The real problem with this approach is that the token is included in clear form in config.file located in c:\program files (x86)/nuget/config.
At this point you can hit this issue https://github.com/NuGet/Home/issues/3245 if you include clear text password in nuget.config password field, you will get a strange “The parameter is incorrect” error, because clear text password should be specified in ClearTextPassword parameter. After all, who write a clear text password in an file?
This leads to the final and most secure solution, in your computer, download latest nuget version in a folder, then issue this command
.\nuget.exe sources add -name proximo -source https://pkgs.dev.azure.com/xxxxx/_packaging/yyyyyy/nuget/v3/index.json -username anything -password **myaccesstoken**
This command will add, for current user, a feed named proximo, that points to the correct source with username and password. After you added the source, you can simply go to %appdata%/nuget/ folder and open the nuget.config file.

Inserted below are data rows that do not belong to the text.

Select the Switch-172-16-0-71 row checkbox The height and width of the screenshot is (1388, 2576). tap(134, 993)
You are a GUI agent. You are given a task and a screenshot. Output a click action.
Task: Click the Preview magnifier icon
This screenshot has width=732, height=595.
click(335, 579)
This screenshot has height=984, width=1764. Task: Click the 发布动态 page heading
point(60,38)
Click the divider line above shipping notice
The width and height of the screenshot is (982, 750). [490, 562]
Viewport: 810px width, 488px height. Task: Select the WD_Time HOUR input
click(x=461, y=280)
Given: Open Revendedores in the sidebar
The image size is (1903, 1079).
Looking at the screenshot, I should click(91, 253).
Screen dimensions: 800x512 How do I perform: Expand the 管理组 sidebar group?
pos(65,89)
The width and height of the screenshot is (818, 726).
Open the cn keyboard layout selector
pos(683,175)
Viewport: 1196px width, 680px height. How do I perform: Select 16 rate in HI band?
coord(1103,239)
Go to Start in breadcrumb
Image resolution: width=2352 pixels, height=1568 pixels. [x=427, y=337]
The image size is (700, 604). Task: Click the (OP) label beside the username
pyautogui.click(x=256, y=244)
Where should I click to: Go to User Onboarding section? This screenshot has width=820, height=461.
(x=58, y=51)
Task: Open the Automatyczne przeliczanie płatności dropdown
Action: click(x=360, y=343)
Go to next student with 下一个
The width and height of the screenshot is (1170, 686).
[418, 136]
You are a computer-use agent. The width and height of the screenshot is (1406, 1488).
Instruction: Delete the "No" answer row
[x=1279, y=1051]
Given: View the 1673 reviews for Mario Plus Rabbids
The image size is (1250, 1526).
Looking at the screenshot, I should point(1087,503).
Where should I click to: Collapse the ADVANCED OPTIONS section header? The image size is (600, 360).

Figure 6: Encrypted credentials stored inside nuget.config file.
As you can see, in your user configuration nuget.exe stored an encrypted version of your token, if you issue again a nuget list –source xxxxx you can verify that nuget is able to automatically log without any problem because it is using credentials in config file.
The real problem of this approach is that credentials are encrypted only for the machine and the user that issued the command, you cannot reuse in different machine or in the same machine with a different user.
Nuget password encryption cannot be shared between different users or different computers, making it works only for current user in current computer.
Figure 7: Include clear text password in machine nuget.config to made every user being able to access that specific feed
To conclude you have two options: you can generate a token and include in clear text in nuget.config and copy it to all of your TeamCity build servers. If you do not like clear text tokens in files, have the agent runs under a specific build user , login in agent machine with that specific build user and issue nuged add to have token being encrypted for that user.
In both cases you need to renew the configuration each year (token last for at maximum one year). (You can automate this process with a special build that calls nuget sources add).